I’ve been seeing these “Random Color Challenge” videos all over my YouTube and Facebook, and thought it looked very fun! However I’ve also noticed that everyone doing them seems to be using Procreate, so I wanted to figure out a way to do this random color challenge in Clip Studio Paint.
In this article we will cover the following topics:
Trying the Liquify Tool
Creating Random Colors in Clip Studio Paint
Let’s get drawing
Trying the Liquify Tool
All the videos I’ve seen doing this have started with a field of random dots of what’s called Color Noise, like below.
The artists in these videos then use Procreate’s Liquify tool and use it to expand some point of color. In Procreate, this basically “zooms in” on one color, making it fill the area. However, the Expand option on Clip Studio Paint’s Liquify tool doesn’t work this way, and trying to recreate this way of picking colors left me with the results below.
So obviously doing this challenge the way I’ve seen on YouTube Shorts isn’t going to work, but that’s okay! We’ll just have to figure out a different way.
Creating Random Colors in Clip Studio Paint
So first let’s find a color jitter brush on Clip Studio Assets. I chose the one shown below because it puts down a new, random color with each stroke of the tool. Download your chosen Color Jitter brush and install it.
Next I’m going to pull up a basic face layout. I have another sketch that I’m going to use for my actual colors, I’m just using this to save my palette. If you’re making this for a video, you may want to create some little drawings with the area you’re picking colors for emphasized to make the video look better. Since I just wanted to see if this would work, I simply used a basic face layout stamp I created in another post.
Choose a base color. This can be anything, because the hue doesn’t matter. With the brush that I chose to use for this challenge, the saturation and brightness do NOT change, so if we pick a very bright and saturated color, we will get a bright and saturated palette. If I chose a pastel shade, the palette I get will be more muted. I tried to choose something not too saturated but not too dark either.
Next, decide what area of the drawing you’re currently choosing colors for. I decided to start with the skin color. Then I pressed down hard on my stylus and filled in the skin area of my base drawing without picking up the stylus at all so that the color wouldn’t change.
I then continued doing one stylus press for each area of my drawing I’d be coloring, including eyes, hair, hat, and jacket colors. This doesn’t need to be pretty since I’m just going to be picking colors from this image.
Now, using the palette selected by the random color brush, I colored in my drawing!

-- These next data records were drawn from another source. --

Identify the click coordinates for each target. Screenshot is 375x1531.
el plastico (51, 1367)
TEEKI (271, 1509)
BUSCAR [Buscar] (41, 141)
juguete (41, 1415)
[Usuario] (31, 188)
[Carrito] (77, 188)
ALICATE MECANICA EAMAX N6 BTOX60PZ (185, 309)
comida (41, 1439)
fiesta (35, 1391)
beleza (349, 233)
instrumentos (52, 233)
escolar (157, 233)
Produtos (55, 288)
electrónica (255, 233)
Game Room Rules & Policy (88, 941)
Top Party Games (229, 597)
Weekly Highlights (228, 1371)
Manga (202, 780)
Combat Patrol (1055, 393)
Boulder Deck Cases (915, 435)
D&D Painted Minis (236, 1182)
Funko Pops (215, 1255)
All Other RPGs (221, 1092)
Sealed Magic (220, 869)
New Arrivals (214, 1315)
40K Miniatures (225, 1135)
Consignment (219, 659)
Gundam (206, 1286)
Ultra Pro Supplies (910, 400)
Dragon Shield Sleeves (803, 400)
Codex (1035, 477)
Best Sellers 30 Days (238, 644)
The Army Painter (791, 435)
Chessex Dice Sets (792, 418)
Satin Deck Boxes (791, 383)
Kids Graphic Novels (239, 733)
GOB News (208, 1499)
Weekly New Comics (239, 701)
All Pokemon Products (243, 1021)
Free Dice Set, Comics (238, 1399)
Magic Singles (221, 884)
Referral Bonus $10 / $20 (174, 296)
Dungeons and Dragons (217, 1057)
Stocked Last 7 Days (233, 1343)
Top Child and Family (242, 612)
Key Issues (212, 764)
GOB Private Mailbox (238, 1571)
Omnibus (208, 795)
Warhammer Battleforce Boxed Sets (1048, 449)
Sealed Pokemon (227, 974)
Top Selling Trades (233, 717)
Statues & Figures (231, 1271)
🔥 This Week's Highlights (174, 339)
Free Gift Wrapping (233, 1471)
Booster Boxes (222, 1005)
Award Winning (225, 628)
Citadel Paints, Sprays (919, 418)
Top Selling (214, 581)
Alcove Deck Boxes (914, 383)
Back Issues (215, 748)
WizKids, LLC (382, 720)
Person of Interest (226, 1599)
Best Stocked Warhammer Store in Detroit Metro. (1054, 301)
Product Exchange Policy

It’s probably not the most exciting color palette, but it’s definitely not the palette I would’ve chosen on my own for this drawing and I think that’s the fun part of doing a challenge like this!
Conclusion
Just because you can’t do the random color challenge exactly like the videos online doesn’t mean that you have to miss out! By just thinking outside the box a bit we can still get random colors to make an image with and experiment with color.